PROBLEMS AND TASKS —
a – Translate this sentence from the NBA Finals article into Spanish: "The Heat had won Game 3 88-86 after the Mavericks’ 95-93 victory in Game 2."
b – Carry the NBA Finals article forward from its final sentence.

READING PASSAGE —
::::
The Dallas Mavericks and Miami Heat keep taking their NBA Finals games down to the final minute. The difference in the last three games has been a single shot, with each decided by three points or less.
“It’s just a slugfest right now,” Heat forward Chris Bosh said on Wednesday.
And a rarity.
Photo: Reuters
There have been only two other NBA Finals where three consecutive games were decided by no more than three points, and those were back in 1947 and 1948 — the first championship series ever played.
Dallas won 86-83 on Tuesday to even this series at two games apiece. Game 5 was to be later yesterday in Dallas, before the series shifts back to Miami.
The Heat had won Game 3 88-86 after the Mavericks’ 95-93 victory in Game 2.
Photo: Reuters
When the Philadelphia Warriors won the first Finals in 1947, the last three games were decided by a combined seven points. There were three more close games in the middle of the 1948 series that the Warriors lost to the Baltimore Bullets.
::::
RAW DATA —

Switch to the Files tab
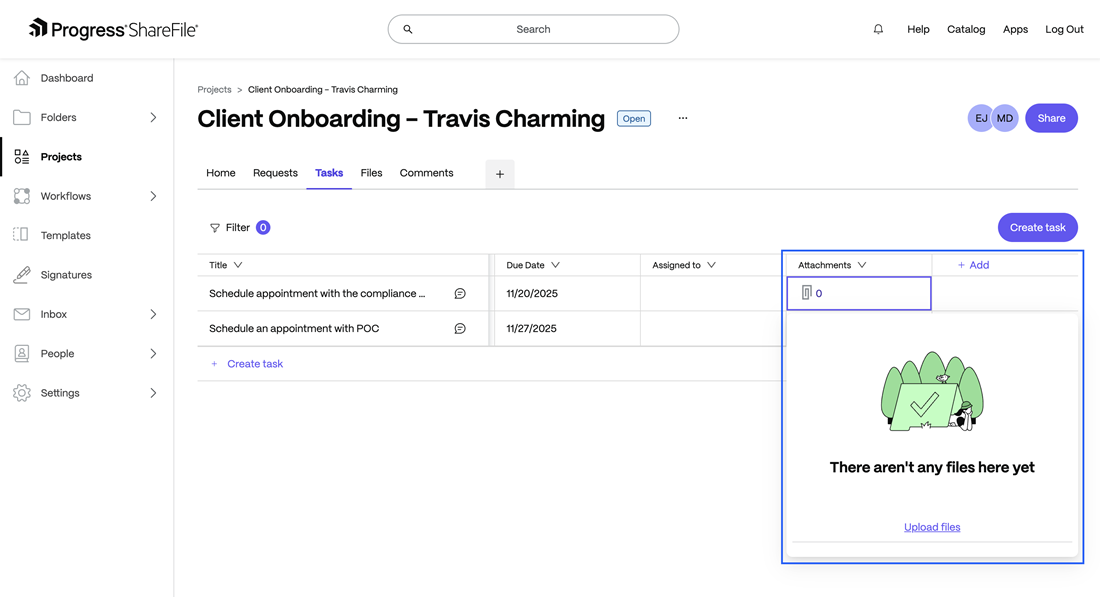This screenshot has height=597, width=1100. 371,173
::::
WRITTEN RESPONSES —
a – El Heat había ganado el Juego 3 por 88-86 después de la victoria de los Mavericks por 95-93 en el Juego 2.

b –
If the Heat and Mavericks have another game in this series decided by three points or less — and they have at least two more chances, maybe three — it would be only the third NBA Finals to have four such games. The only times that has happened so far were in the 1957 and 1958 series matching the Boston Celtics and St Louis Hawks.
“We expected every game to be a close game, and every game has been a close game,” Heat forward Udonis Haslem said.
The most lopsided game so far was Miami’s 92-84 victory in Game 1.
Since those Celtics-Hawks series more than a half-century ago, when each team won a championship, there have been only four other NBA Finals with three games decided by three points or less.
The last before this year? The 2006 Finals between the Mavericks and the Heat, when the average margin in the six games was only nine points.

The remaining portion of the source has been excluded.